Handelsübliches Kaninchenfutter, möglichst wenig Getreide (Dickmacher), (jedes unserer Abgabetiere bekommt etwas Anfangsfutter mit).

 

Wasser und Heu müssen dem Teddykaninchen immer zur Verfügung stehen.

 

 

Zur Abnutzung der Nagezähne eignen sich HEU, HEU, HEU...sowie hartes Brot oder Zweige von Birken, Weiden, Hainbuche oder Obstbäumen.

 

Krassen Futterwechsel sollte man auf jeden Fall vermeiden. Soll der Futterplan umgestellt werden, ist es besser, das ungewohnte Futter erst einmal ein paar Tage zusammen mit dem gewohnten Futter zu verabreichen.

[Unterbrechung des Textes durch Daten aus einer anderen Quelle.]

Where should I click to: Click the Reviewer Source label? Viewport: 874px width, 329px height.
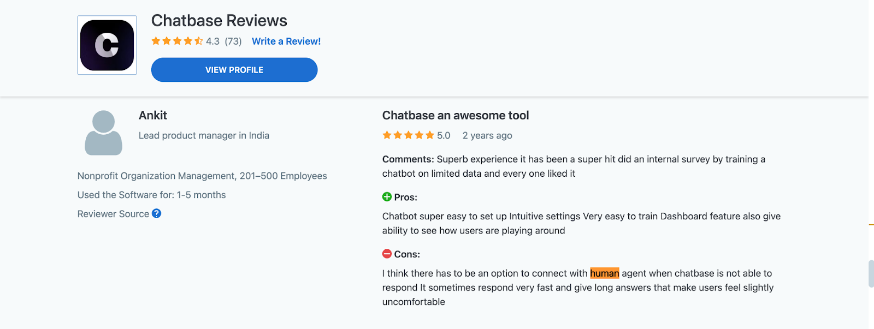tap(113, 214)
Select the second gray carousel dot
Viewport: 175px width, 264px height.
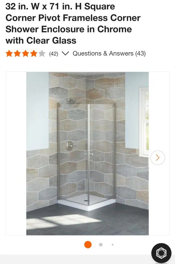coord(101,245)
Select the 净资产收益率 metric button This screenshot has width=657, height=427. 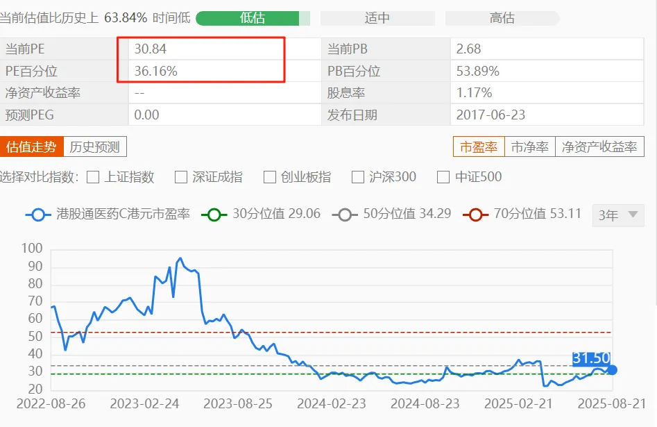coord(599,146)
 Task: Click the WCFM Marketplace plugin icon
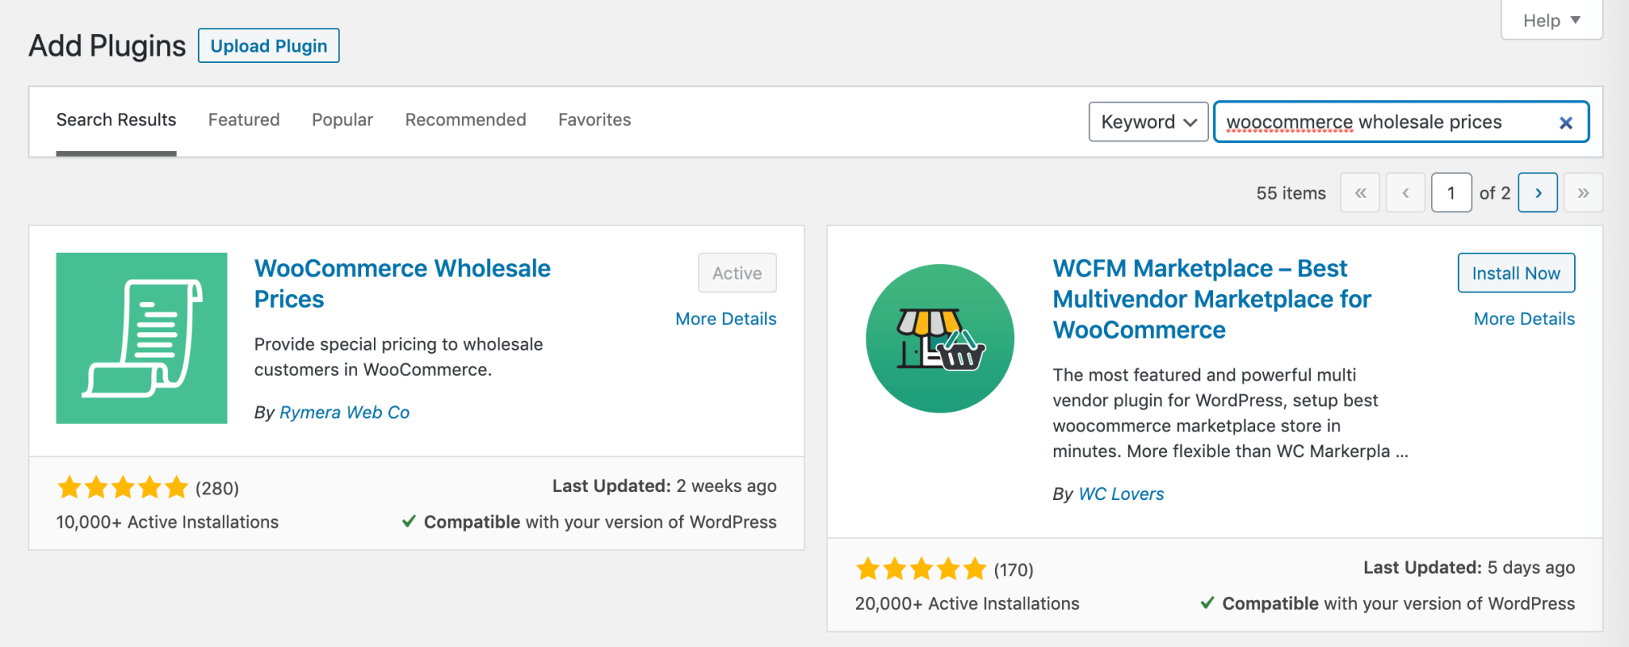point(939,338)
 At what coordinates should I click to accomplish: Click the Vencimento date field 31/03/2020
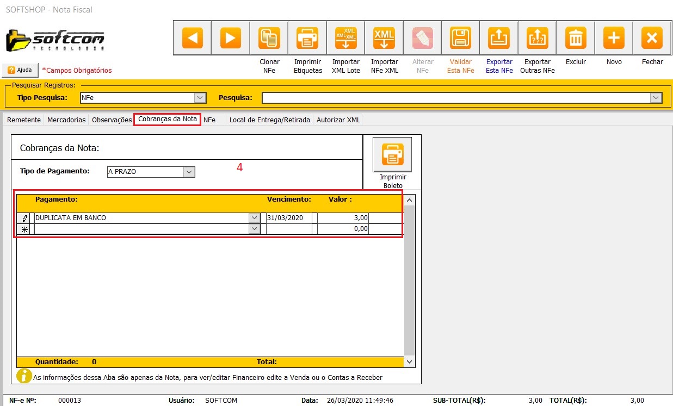288,218
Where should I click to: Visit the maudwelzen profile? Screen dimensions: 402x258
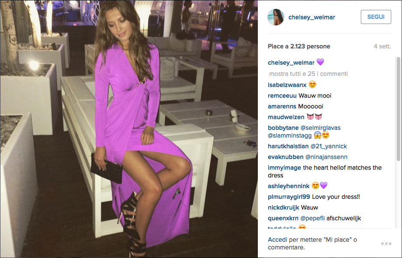(x=286, y=117)
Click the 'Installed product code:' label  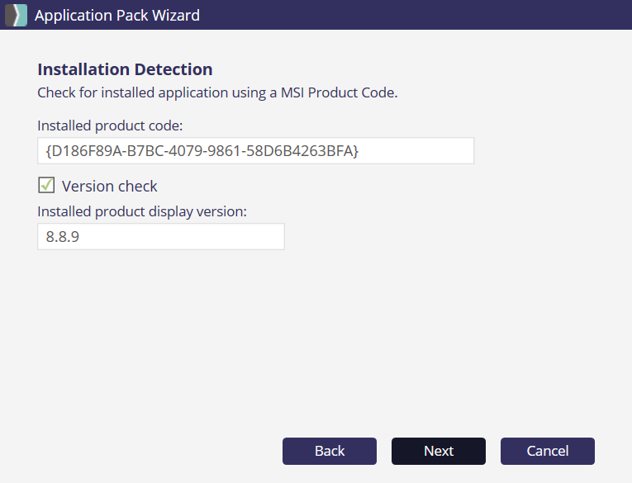pos(109,125)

Im Frühling, bei der Umstellung auf Grünfutter ist besondere Vorsicht geboten. Man sollte ganz allmählich in ganz kleinen Portionen beginnen. Bei Nichteinhaltung dieser Maßnahme kann der plötzliche Futterwechsel erhebliche Magen- und Darmverstimmungen verursachen, was nicht selten zum Tod des Tieres führen kann. Das Grünfutter soll auch nicht taufrisch oder zu warm (in der Mittagssonne) gefüttert werden. Außerdem nicht mehr füttern, als in einer viertel Stunde aufgefressen wird, da gegärtes Futter zu Koliken führt.

 

Empfehlenswert: Gras, Löwenzahn, Wegerich, Gelbklee, Möhren, Steckrüben, junge Brennesseln (leicht angewelkt), Chicoreé, Endivien, Feldsalat, Fenchelknollen, Sellerie,, Äpfel, Birnen.

 

 

Bedingt geeignet: Kopfsalat, Kohl, Klee, Petersilie, Futterrüben und rohe Kartoffeln (ohne Triebe), Kohlrabi - lieber nicht, oder nur in winzigen Mengen , da stark blähend.

 

Giftig: Kraut von Tomaten und Kartoffeln, Kartoffelkeime, Bohnen , Efeu, Eibe, Ginster, Goldregen, Tulpen, Zeder, Holunder, Rosskastanie, Stechpalme.